Not even as large as the tip of my pinky, it was poking its head through the equally tiny leaves of the hedge that runs along the edge of the circle drive.  I stood the rolling briefcase upright and looked closer.  There were three or four more, all peeking out coquettishly from within the pencil-thin branches that grew like a vast web of veins four feet into the air before sprouting a five o’clock shadow’s worth of greenery. 

So I picked them.  And popped them into my mouth.  And tasted the hardness, the coldness, the bitterness of a not-yet-ripened fruit.

That bitterness, that sharpness that purses lips and leaves teeth tender, it is no accident.  There is a reason behind the deterrent to eating fruit that is green and immature.  The seeds inside ripe fruit, juicy and tasty, sweet-swelling and enticing, are mature, capable of reproducing.  Eaten by animals, the mature seeds are expelled and the cycle begins again. The seeds inside immature fruit are barren.  Eat that fruit, those berries and the cycle stops.  The circle is broken.

I’d had breakfast.
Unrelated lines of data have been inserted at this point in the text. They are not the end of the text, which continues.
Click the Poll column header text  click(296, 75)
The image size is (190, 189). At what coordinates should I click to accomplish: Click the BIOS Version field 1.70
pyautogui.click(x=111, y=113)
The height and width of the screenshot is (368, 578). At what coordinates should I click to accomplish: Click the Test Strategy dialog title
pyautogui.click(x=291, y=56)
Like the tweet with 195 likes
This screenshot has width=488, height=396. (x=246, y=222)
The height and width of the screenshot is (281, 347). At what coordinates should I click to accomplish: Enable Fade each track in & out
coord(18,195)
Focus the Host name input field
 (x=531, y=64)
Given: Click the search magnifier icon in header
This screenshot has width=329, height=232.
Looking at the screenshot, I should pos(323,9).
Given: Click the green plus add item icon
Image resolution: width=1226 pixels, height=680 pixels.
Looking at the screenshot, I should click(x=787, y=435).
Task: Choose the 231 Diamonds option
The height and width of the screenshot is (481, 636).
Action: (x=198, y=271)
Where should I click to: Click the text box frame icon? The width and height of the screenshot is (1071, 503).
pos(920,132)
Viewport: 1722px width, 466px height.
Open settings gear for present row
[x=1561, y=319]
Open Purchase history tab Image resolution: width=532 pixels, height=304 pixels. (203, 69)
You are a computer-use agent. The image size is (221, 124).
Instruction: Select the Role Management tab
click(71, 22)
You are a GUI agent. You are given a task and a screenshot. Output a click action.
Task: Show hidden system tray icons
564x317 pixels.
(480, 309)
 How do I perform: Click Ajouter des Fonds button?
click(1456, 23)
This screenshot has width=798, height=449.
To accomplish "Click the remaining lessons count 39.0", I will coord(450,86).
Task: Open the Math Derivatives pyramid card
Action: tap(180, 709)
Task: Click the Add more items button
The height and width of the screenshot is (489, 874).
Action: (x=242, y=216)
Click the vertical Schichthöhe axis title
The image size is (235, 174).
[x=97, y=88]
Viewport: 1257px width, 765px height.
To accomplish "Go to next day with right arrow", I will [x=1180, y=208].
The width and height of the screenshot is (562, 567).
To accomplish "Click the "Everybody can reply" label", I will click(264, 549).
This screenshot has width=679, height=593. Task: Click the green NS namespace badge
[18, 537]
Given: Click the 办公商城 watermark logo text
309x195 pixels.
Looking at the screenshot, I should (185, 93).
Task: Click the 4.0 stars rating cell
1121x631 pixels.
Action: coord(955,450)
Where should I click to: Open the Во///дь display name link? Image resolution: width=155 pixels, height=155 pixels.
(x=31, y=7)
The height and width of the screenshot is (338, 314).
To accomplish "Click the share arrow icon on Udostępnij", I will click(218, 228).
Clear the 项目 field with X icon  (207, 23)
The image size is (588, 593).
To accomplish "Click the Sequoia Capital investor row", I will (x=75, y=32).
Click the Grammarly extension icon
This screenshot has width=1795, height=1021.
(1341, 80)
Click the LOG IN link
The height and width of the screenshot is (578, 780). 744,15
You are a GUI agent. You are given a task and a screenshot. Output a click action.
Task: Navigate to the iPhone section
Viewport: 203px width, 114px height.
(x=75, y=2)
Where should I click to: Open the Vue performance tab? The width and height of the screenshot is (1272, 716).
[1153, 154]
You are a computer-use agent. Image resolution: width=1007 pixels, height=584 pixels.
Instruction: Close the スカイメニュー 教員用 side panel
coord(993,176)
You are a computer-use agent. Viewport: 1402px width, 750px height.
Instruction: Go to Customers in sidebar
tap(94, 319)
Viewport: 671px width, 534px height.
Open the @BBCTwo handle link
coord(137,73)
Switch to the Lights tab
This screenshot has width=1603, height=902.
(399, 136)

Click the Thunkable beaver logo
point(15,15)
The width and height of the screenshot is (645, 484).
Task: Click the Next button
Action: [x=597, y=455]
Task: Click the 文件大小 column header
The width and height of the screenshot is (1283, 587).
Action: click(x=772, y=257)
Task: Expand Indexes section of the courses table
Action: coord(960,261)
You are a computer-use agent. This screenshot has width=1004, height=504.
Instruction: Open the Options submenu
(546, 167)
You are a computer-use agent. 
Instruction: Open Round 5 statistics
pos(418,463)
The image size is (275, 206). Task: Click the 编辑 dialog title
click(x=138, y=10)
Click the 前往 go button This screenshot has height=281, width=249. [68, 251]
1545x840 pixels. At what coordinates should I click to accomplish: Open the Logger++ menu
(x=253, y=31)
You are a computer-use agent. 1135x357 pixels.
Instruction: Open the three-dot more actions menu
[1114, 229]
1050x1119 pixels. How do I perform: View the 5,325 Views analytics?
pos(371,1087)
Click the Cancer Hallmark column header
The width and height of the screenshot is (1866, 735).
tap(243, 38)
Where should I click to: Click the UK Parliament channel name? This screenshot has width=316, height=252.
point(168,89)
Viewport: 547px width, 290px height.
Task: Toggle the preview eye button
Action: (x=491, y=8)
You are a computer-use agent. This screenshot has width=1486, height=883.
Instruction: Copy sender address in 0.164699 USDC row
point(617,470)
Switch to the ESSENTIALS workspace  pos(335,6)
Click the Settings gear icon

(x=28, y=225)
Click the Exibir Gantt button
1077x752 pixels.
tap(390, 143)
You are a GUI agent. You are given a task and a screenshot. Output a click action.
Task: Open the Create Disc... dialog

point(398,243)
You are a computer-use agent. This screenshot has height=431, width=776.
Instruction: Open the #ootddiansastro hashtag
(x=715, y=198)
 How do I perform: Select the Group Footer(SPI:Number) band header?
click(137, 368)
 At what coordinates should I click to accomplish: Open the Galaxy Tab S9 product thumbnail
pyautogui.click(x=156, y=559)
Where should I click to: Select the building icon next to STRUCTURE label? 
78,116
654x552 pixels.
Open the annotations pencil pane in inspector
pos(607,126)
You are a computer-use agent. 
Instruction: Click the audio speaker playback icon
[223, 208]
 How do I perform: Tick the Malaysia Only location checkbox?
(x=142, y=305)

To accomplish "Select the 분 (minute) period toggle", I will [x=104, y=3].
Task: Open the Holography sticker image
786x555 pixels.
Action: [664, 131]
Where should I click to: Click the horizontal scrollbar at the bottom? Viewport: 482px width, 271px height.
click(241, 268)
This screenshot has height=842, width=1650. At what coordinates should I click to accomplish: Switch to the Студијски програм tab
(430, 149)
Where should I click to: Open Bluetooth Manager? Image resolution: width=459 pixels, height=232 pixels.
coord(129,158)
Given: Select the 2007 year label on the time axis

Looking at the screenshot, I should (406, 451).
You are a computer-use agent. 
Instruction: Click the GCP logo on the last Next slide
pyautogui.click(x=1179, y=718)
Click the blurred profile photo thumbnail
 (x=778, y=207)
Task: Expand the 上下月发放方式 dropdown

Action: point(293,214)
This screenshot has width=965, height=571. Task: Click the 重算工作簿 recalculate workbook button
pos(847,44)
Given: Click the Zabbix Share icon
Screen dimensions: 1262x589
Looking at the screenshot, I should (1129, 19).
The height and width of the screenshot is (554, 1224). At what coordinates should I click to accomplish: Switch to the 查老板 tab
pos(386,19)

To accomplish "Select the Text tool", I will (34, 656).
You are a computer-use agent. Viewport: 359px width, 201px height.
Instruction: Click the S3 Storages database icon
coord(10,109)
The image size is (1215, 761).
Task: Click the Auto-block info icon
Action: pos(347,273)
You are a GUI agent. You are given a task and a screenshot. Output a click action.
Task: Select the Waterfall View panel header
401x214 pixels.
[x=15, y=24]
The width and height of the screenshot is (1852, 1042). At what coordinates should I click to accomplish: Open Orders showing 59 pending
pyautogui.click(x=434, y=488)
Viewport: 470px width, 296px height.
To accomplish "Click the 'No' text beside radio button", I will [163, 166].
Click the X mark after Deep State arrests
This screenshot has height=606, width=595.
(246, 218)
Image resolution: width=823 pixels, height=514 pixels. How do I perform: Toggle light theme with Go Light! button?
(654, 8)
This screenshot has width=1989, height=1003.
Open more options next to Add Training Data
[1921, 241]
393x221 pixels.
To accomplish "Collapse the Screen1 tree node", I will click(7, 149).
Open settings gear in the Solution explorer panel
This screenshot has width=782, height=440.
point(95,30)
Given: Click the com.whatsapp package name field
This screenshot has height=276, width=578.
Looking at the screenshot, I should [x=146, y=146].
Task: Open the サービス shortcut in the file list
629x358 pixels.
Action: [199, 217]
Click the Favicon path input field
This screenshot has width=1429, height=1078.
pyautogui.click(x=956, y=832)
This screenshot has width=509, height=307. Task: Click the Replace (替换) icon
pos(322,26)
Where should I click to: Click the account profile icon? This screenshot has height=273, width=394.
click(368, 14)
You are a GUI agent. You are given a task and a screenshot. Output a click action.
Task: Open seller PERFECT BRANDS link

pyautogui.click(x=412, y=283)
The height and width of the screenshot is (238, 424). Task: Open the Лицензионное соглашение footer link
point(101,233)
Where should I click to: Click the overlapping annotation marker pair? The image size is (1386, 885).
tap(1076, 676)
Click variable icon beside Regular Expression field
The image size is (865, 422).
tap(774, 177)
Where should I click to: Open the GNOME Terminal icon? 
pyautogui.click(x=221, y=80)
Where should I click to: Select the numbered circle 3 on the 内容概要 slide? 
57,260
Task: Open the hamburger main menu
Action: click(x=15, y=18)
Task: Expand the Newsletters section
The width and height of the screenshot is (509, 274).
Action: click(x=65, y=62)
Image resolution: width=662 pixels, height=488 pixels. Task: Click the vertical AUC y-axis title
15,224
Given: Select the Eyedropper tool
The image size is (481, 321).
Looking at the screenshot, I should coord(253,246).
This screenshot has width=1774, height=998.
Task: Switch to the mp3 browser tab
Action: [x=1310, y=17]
I wasn’t hungry.  But who spies the first blackberries of the season and doesn’t pick them?  Doesn’t pop them into her mouth without a thought for the chemical nonpareils sprinkled on top?  Who in the world, after a winter that dragged on like a soap opera death scene,  sees this herald of nascence and renewal and walks on by?   Not this girl. 

Not this world.  We choose precocious over experienced, we honor youth over age, we trade-in and trade-up for whatever is newest and freshest, and ignore what history, personal and human, has taught us – that waiting is not the worst use of one’s time when the stakes are high.

I can’t say am actually sorry for picking the blackberries.  At least, not those blackberries.  But there are some fruits I have picked too soon, some bites that have left a sour taste in my mouth, some berries I should have left on the vine.  And who can forget them?  Not this girl.